The debate over the disposition of the tax credit can end up being a moot point.
The Build Back Better bill has yet to pass the Senate, which is split 50-50 between Republicans and Democrats. In the event of a tie, Vice-President Kamala Harris may cast the casting vote. But Sen. Joe Manchin, D-West Virginia, said he was concerned about the cost of the bill – estimated to be around $ 2.2 trillion – and during a visit to an unorganized auto plant in his Home State last month he described the tax credit as “wrong.”
There have been hints that if the provision remains intact, Canada could squeeze shipments to the United States of some of the valuable and hard-to-find minerals such as cobalt that are needed to assemble the electric vehicles and the batteries that power electric vehicles. For example, a company in the Northwest Territories of Canada is developing a cobalt mine and another in Ontario is about to open a cobalt refinery.
“Canada will always be there to ensure that Canadian interests are respected and taken into account,” said Shaikh. “So in that sense, we’re really talking about finding solutions before we get to a place where tough decisions have to be made.”
Shaikh is part of the Canadian delegation attending the Western Governors’ Association Winter Meeting, a two-day conference that opened Thursday at the Loews Coronado Bay Resort. The group, which brings together the governors of 19 states and three American territories, also invites Canadian prime ministers and diplomats.

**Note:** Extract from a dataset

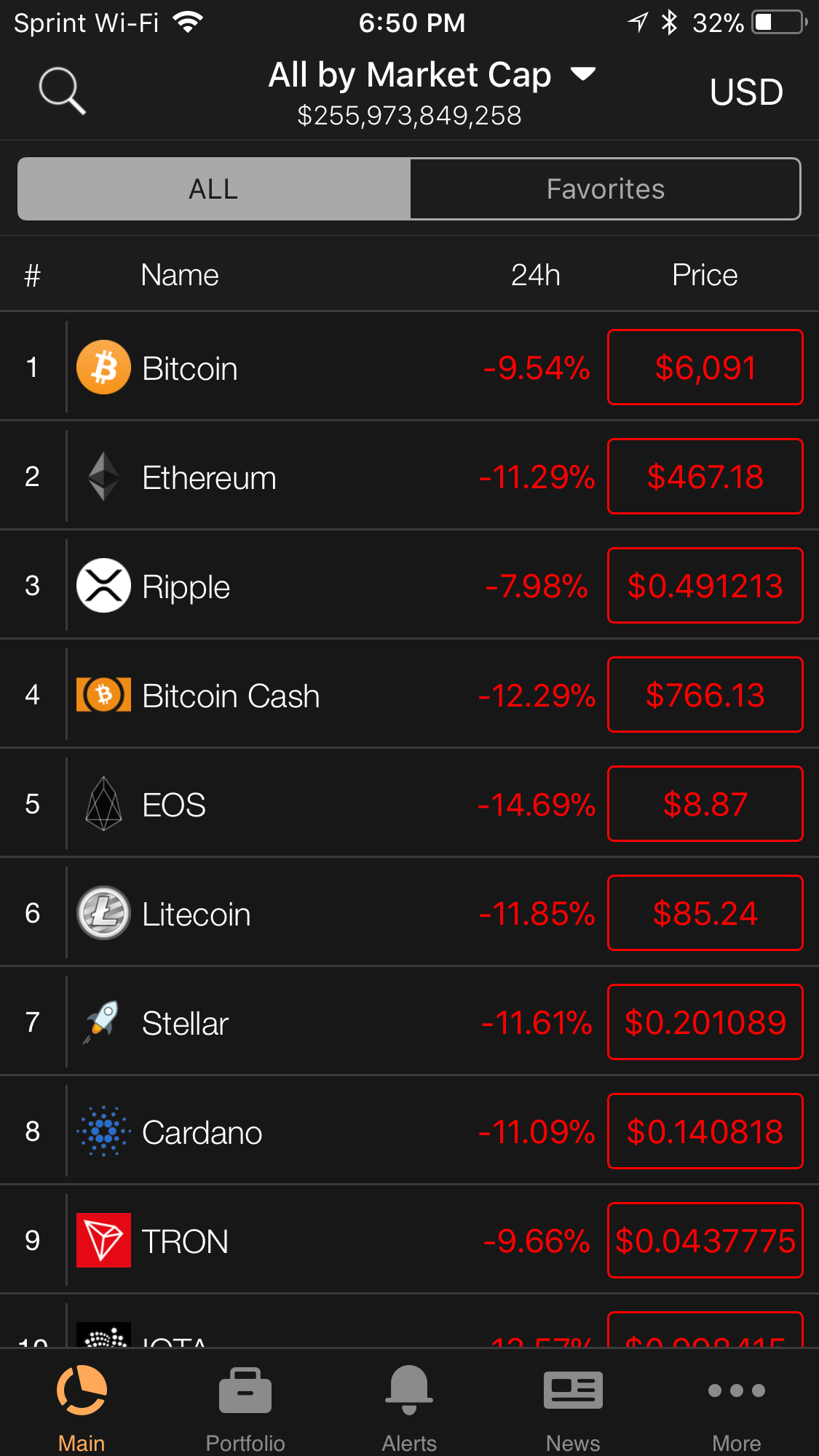Tap the Ethereum diamond logo icon
The image size is (819, 1456).
click(x=103, y=477)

Earlier this week, the European Union joined Mexico and Canada in opposing the proposed tax credit, fearing it would hurt sales of electric vehicles imported from Europe to American consumers.
“We agree that tax credits can be important incentives to stimulate demand for electric vehicles,” EU Trade Commissioner and Executive Vice President Valdis Dombrovskis said in a letter to the US Senate, as Automotive reported. News. “However, we also believe that these tax incentives should be fair and avoid discriminating between car manufacturers.”